### Task to carry out
Copy the following records verbatim.

### Given records
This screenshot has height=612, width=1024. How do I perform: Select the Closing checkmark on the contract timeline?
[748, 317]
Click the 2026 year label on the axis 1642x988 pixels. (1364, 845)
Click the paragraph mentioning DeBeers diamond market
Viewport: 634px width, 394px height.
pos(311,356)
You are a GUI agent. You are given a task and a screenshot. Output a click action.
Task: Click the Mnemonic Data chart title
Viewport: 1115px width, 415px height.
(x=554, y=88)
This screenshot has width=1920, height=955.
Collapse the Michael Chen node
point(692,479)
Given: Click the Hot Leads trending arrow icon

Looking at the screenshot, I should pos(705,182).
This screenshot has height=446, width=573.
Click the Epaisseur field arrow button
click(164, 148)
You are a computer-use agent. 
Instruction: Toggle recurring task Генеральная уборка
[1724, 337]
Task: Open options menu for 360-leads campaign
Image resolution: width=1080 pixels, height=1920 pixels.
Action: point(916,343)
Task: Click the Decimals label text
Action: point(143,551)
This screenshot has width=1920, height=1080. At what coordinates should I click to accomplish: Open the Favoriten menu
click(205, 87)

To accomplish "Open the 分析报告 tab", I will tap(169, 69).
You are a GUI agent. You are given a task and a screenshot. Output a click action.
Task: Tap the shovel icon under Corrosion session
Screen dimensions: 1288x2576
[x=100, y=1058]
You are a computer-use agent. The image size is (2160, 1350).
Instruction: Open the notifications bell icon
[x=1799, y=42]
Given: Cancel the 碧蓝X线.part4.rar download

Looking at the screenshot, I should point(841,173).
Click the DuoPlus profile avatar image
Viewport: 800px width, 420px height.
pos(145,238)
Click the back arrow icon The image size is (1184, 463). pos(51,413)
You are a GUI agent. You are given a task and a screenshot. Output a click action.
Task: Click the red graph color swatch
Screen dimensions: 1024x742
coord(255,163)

### Response below
This screenshot has height=612, width=1024. How do I perform: Select the Closing checkmark on the contract timeline?
[748, 317]
Click the 2026 year label on the axis 1642x988 pixels. (1364, 845)
Click the paragraph mentioning DeBeers diamond market
Viewport: 634px width, 394px height.
pos(311,356)
You are a GUI agent. You are given a task and a screenshot. Output a click action.
Task: Click the Mnemonic Data chart title
Viewport: 1115px width, 415px height.
(x=554, y=88)
This screenshot has width=1920, height=955.
Collapse the Michael Chen node
point(692,479)
Given: Click the Hot Leads trending arrow icon

Looking at the screenshot, I should pos(705,182).
This screenshot has height=446, width=573.
Click the Epaisseur field arrow button
click(164, 148)
You are a computer-use agent. 
Instruction: Toggle recurring task Генеральная уборка
[1724, 337]
Task: Open options menu for 360-leads campaign
Image resolution: width=1080 pixels, height=1920 pixels.
Action: point(916,343)
Task: Click the Decimals label text
Action: point(143,551)
This screenshot has width=1920, height=1080. At what coordinates should I click to accomplish: Open the Favoriten menu
click(205, 87)

To accomplish "Open the 分析报告 tab", I will tap(169, 69).
You are a GUI agent. You are given a task and a screenshot. Output a click action.
Task: Tap the shovel icon under Corrosion session
Screen dimensions: 1288x2576
[x=100, y=1058]
You are a computer-use agent. The image size is (2160, 1350).
Instruction: Open the notifications bell icon
[x=1799, y=42]
Given: Cancel the 碧蓝X线.part4.rar download

Looking at the screenshot, I should point(841,173).
Click the DuoPlus profile avatar image
Viewport: 800px width, 420px height.
pos(145,238)
Click the back arrow icon The image size is (1184, 463). pos(51,413)
You are a GUI agent. You are given a task and a screenshot. Output a click action.
Task: Click the red graph color swatch
Screen dimensions: 1024x742
coord(255,163)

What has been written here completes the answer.